**ACTIONS TO TAKE:**
A – Using the elevator control text, answer each question briefly.
(i) What does the invention relate to?
(ii) When is "up" travel relay contact 9 closed?
(iii) What does floor level stop determination relay 11 generate when it is energized?
B – Decide whether each statement agrees with the elevator control text, and support each yes or no with the deciding words from the text.
(i) The system shown in FIGS. 1 and 2 uses computer control.
(ii) Control relay contacts 6A and 6B are closed during the normal operation of the car.
(iii) The elevator in FIG. 1 runs between the first floor and the tenth floor.

**SOURCE TEXT:**
----

1. Field of the Invention
This invention relates to improvements in a computer control system for selecting one control program from a plurality of control programs which output the same kind of signal for the control of an elevator or the like.
2. Description of the Prior Art
In the following explanation, reference will be made to an elevator control system as an example of a system wherein the present invention may be used.
FIGS. 1 and 2 depict a portion of a conventional elevator control system which does not employ computer control. In FIG. 1, a "call" or floor level stop determination circuit for a standard type of an elevator which operates between a first floor and a fifth floor is shown, wherein the reference symbols + and - designate a D.C. (direct current) power source and 1F-4F designate car position relay contacts which close when the car approaches each of the floors 1 to 4. Similarly, car position relay contacts 2G-5G are relay contacts for each of the floors 2 to 5. The reference numerals 1U-4U designate "up call" relay contacts which are closed when the respective "up" buttons at each of the floors 1 to 4 are actuated, 2D-5D designate "down call" relay contacts which are closed when the respective "down" buttons on floors 1 to 5 are actuated, and 6A and 6B designate control relay contacts which are closed during the normal operation of the car. "Up" operation relay contact 7 is closed during the upward operation of the elevator car, and similarly, "down" operation relay contact 8 is closed during the downward operation of the car. "Up" travel relay contact 9 is closed during the travel of the car in the upward direction, and similarly, "down" travel relay contact 10 is closed during the travel of the car in the downward direction. Floor level stop determination relay 11 generates a command signal for stopping the elevator car in response to the actuation of the "call", i.e., up or down buttons arranged at the several floors, when relay 11 is energized.

----

**DATA PROVIDED:**
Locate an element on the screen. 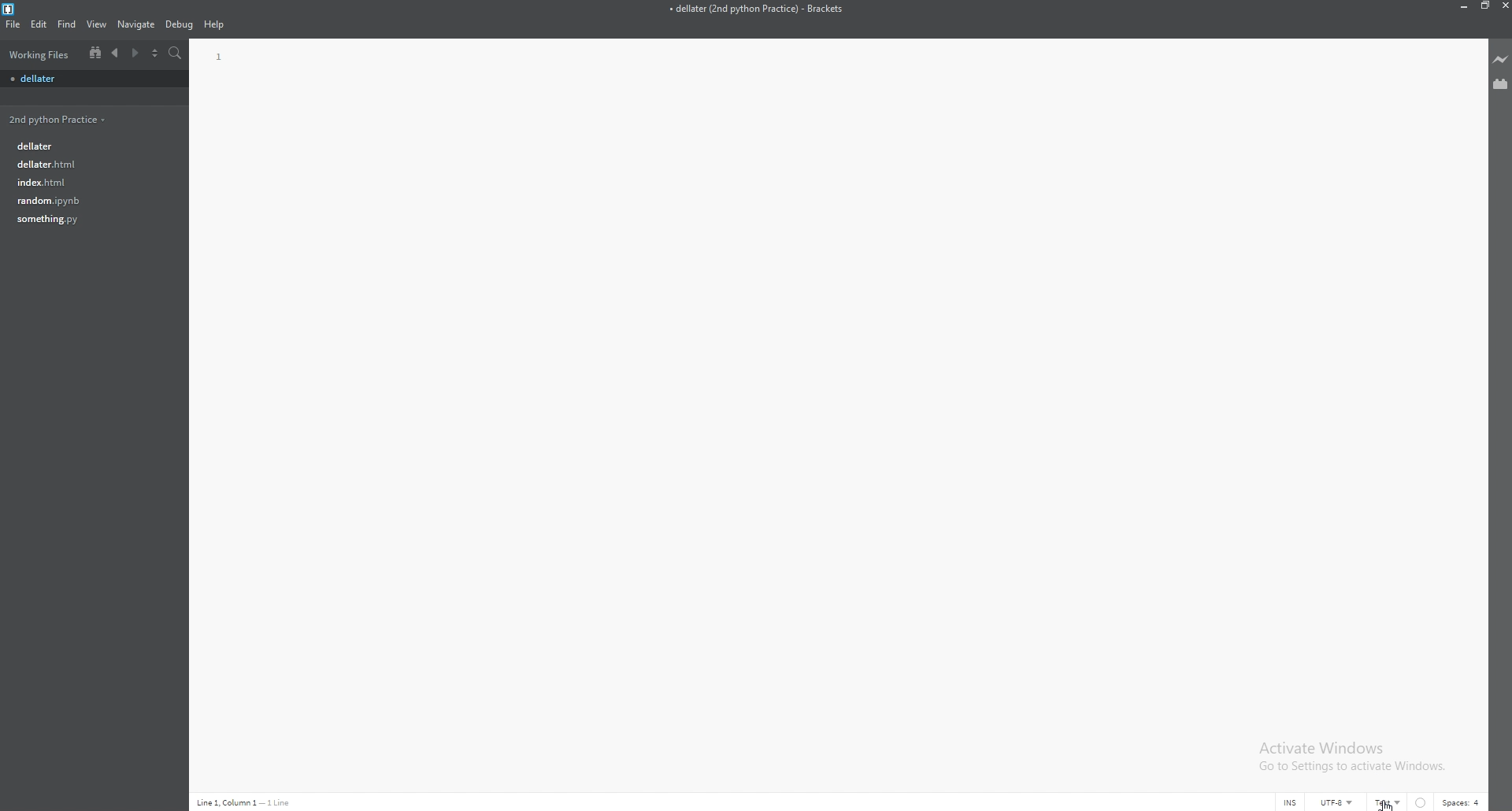 This screenshot has height=811, width=1512. cursor is located at coordinates (1392, 805).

----

**TASK RESULTS:**
A –
(i) Improvements in a computer control system for selecting one control program from a plurality of control programs that output the same kind of signal for the control of an elevator or the like.
(ii) During the travel of the car in the upward direction.
(iii) A command signal for stopping the elevator car.

B –
(i) No: "a conventional elevator control system which does not employ computer control"
(ii) Yes: "6A and 6B designate control relay contacts which are closed during the normal operation of the car"
(iii) No: "operates between a first floor and a fifth floor"